AIM OF THE TASK:
Copy every row below word for word, with nothing added, dropped, or reordered.

---

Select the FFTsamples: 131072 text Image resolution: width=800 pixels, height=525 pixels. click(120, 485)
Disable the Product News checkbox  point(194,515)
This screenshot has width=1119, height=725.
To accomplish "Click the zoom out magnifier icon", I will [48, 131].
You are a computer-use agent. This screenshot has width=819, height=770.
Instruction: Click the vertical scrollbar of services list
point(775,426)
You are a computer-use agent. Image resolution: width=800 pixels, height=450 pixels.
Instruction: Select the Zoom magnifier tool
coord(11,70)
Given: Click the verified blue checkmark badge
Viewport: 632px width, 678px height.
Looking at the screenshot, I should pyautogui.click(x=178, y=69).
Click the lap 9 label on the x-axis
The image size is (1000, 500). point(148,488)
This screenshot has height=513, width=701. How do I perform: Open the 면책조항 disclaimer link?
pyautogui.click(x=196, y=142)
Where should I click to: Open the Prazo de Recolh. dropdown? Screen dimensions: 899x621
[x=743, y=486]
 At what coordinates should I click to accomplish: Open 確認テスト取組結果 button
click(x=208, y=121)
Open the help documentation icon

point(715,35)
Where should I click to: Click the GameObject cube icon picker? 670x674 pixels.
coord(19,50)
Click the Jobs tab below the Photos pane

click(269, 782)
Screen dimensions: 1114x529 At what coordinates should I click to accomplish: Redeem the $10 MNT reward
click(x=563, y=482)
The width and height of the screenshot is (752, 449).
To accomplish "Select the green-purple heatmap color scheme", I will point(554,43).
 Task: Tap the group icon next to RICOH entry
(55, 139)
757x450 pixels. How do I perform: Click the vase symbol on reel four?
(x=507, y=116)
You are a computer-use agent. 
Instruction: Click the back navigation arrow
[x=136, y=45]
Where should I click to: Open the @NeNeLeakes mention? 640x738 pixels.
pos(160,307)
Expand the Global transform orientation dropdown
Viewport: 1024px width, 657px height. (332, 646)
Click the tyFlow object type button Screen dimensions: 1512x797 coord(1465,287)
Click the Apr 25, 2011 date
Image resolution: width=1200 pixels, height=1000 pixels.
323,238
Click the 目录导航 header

---

RESULT:
Select the FFTsamples: 131072 text Image resolution: width=800 pixels, height=525 pixels. click(120, 485)
Disable the Product News checkbox  point(194,515)
This screenshot has width=1119, height=725.
To accomplish "Click the zoom out magnifier icon", I will [48, 131].
You are a computer-use agent. This screenshot has width=819, height=770.
Instruction: Click the vertical scrollbar of services list
point(775,426)
You are a computer-use agent. Image resolution: width=800 pixels, height=450 pixels.
Instruction: Select the Zoom magnifier tool
coord(11,70)
Given: Click the verified blue checkmark badge
Viewport: 632px width, 678px height.
Looking at the screenshot, I should pyautogui.click(x=178, y=69).
Click the lap 9 label on the x-axis
The image size is (1000, 500). point(148,488)
This screenshot has height=513, width=701. How do I perform: Open the 면책조항 disclaimer link?
pyautogui.click(x=196, y=142)
Where should I click to: Open the Prazo de Recolh. dropdown? Screen dimensions: 899x621
[x=743, y=486]
 At what coordinates should I click to accomplish: Open 確認テスト取組結果 button
click(x=208, y=121)
Open the help documentation icon

point(715,35)
Where should I click to: Click the GameObject cube icon picker? 670x674 pixels.
coord(19,50)
Click the Jobs tab below the Photos pane

click(269, 782)
Screen dimensions: 1114x529 At what coordinates should I click to accomplish: Redeem the $10 MNT reward
click(x=563, y=482)
The width and height of the screenshot is (752, 449).
To accomplish "Select the green-purple heatmap color scheme", I will point(554,43).
 Task: Tap the group icon next to RICOH entry
(55, 139)
757x450 pixels. How do I perform: Click the vase symbol on reel four?
(x=507, y=116)
You are a computer-use agent. 
Instruction: Click the back navigation arrow
[x=136, y=45]
Where should I click to: Open the @NeNeLeakes mention? 640x738 pixels.
pos(160,307)
Expand the Global transform orientation dropdown
Viewport: 1024px width, 657px height. (332, 646)
Click the tyFlow object type button Screen dimensions: 1512x797 coord(1465,287)
Click the Apr 25, 2011 date
Image resolution: width=1200 pixels, height=1000 pixels.
323,238
Click the 目录导航 header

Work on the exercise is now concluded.